Thus far, the things they manufacture tend to be rather fragile

Sep 19, 2012 13:41 GMT  ·  By
Objects manufactured through 3D printing are often fragile and fall apart or lose their shape, as evidenced by some of the failed or misshapen items Bedrich Benes displays here
   Objects manufactured through 3D printing are often fragile and fall apart or lose their shape, as evidenced by some of the failed or misshapen items Bedrich Benes displays here

As 3D printing grows in popularity, one of its core flaws is beginning to surface increasingly often. The objects these devices create, one layer at a time, tend to fall apart, change their shape, and lose structural integrity over time. Now, experts at Purdue University propose a way of solving this issue.

Scientists say that, most commonly, objects manufactured through 3D printing fail at the points of highest stress. But this problem can be now addressed by using a computer program that automatically makes objects stronger before they are printed.

The software was created by researchers at the Purdue University and Adobe's Advanced Technology Labs. The team was led by Bedrich Benes, an associate professor of computer graphics at Purdue.

3D printers work by constructing objects from scratch, on a layer-by-layer basis. They can use several types of materials, from plastic to metal, but they somehow fail to create items strong enough to withstand normal handling or shipping.

“I have an entire zoo of broken 3D printed objects in my office,” Benes says. “You can go online, create something using a 3-D printer and pay $300, only to find that it isn't strong enough to survive shipping and arrives in more than one piece,” ATL senior research manager Radomir Mech adds.

What the new software does is it first analyzes the structure of the object that needs to be printed. Once this stage is complete, special algorithms figure out which segments are most prone to failure, and selects from a range of possible solutions to this problem.

Most of the times, the software may choose either to increase the thickness of key structural elements, or to add struts, for additional support. The third option is to identify the heaviest elements, and then hollow them out.

“We not only make the objects structurally better, but we also make them much more inexpensive. We have demonstrated a weight and cost savings of 80 percent,” Mech explains.

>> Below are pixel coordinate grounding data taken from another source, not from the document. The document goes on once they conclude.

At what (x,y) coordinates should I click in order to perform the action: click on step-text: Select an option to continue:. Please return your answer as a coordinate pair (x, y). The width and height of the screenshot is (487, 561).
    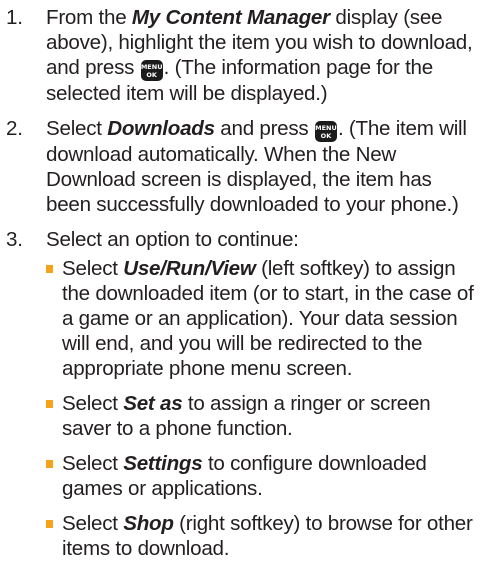
    Looking at the image, I should click on (172, 240).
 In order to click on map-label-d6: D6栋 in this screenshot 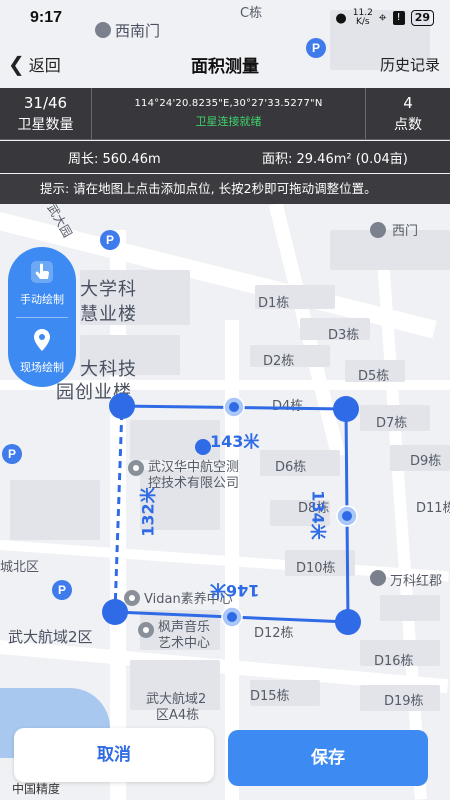, I will do `click(291, 468)`.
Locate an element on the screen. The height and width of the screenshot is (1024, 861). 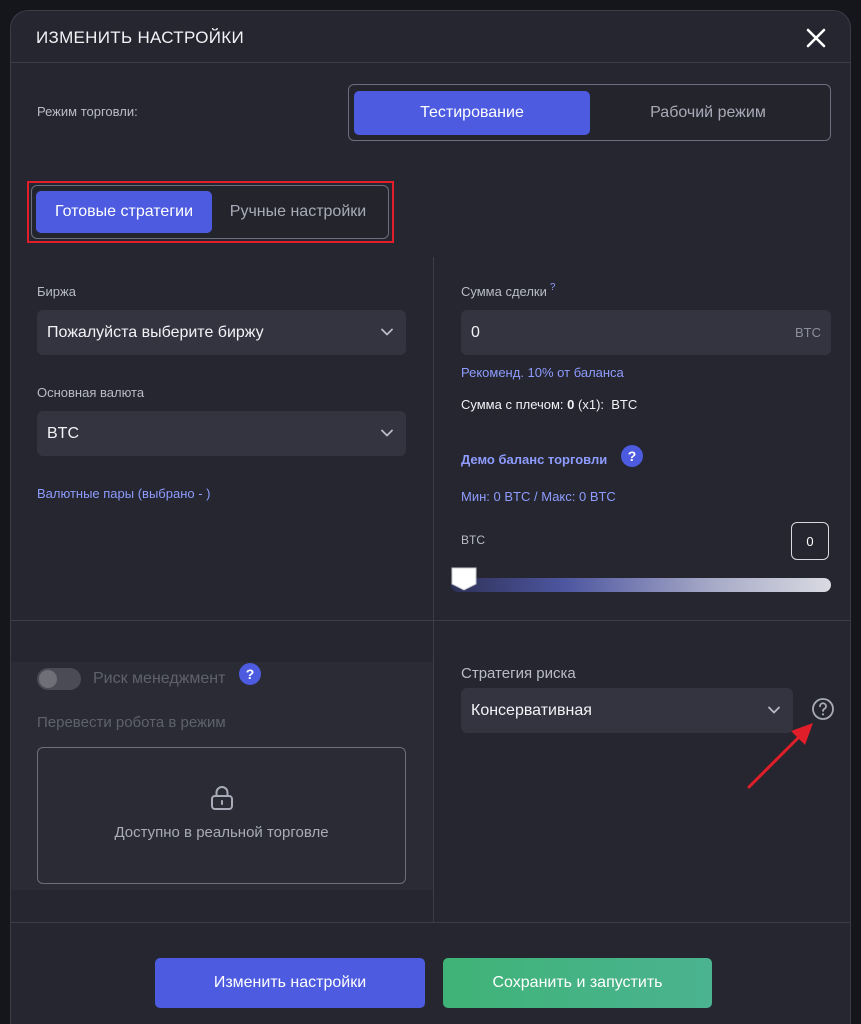
leverage-prefix: Сумма с плечом: is located at coordinates (512, 404).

“The 3-D printing doesn't have to be so precise, so we developed our own structural analysis program that doesn't pay significant attention to really high precision,” Benes adds.

In the future, the team plans to create a version of the software that can be used on 3D printed objects that feature moving parts. These are a lot more difficult to analyze, and the program may have to choose multiple solutions simultaneously to address faults in the original plans.